Takeda, Amylin pull plug on obesity trial

On second thought, Amylin Pharmaceuticals ($AMLN) and Takeda have decided their combination therapy for obesity may not be such a good idea after all. The partners announced yesterday their intention to halt development of the diabetes drug pramlintide and analogue hormone metreleptin treatment, which had made its way to Phase II as a twice-daily injection.

The pair in March had suspended a Phase II trial of the pramlintide/metreleptin combo so they could investigate a new antibody-related metreleptin treatment following a previously completed study of obesity.

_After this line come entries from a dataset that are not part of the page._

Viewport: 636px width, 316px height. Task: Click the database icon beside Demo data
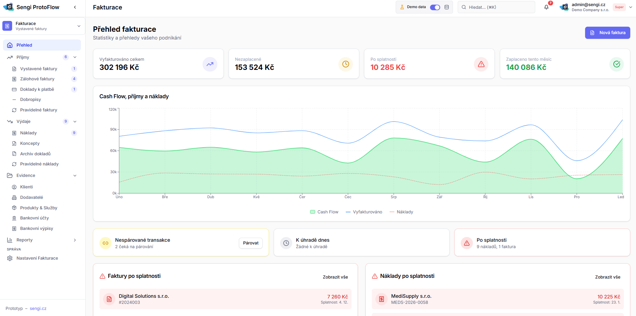click(447, 7)
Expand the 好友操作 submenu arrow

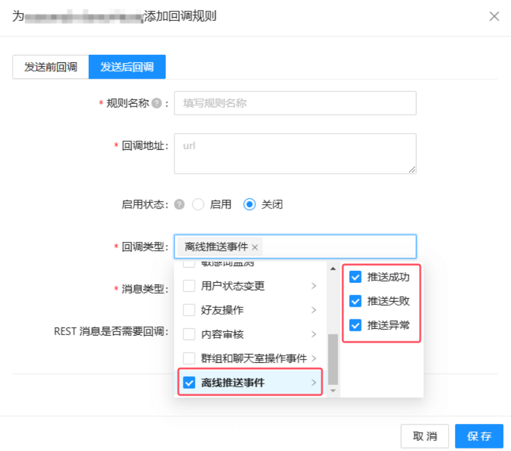coord(314,310)
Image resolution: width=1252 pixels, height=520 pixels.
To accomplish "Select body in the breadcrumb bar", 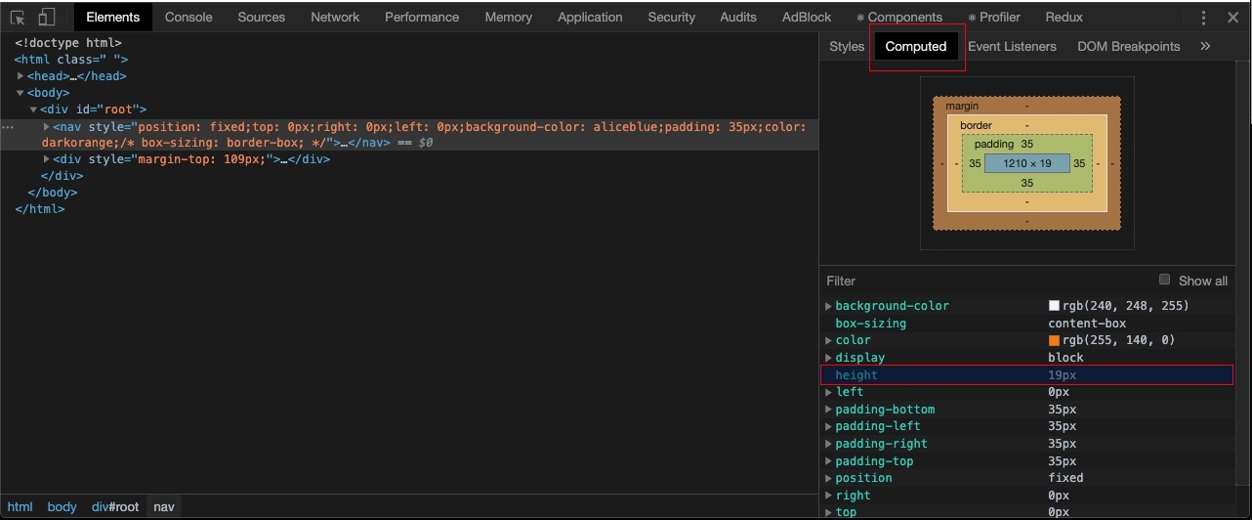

The loss-cutting decision came amid a revised development plan as well as "evolving dynamics within the obesity therapeutic area," according to a joint announcement. It was based on a commercial assessment, and indications are the partners will work on a similar treatment with less frequent dosing. The move also follows a series of regulatory setbacks among a trio of developers--Vivus, Orexigen and Arena--which had been racing to field the first new weight drug in more than 10 years.

Amylin and Takeda, however, plan to continue jointly seeking candidates for the treatment of obesity. That collaboration began a year ago when Takeda licensed the obesity drug from Amylin in a $1 billion deal. "Lifestyle diseases are still an unmet medical need," planning ops head Masato Iwasaki said at that time. Takeda had announced then that it would pursue a strategic focus on lifestyle-disease drugs.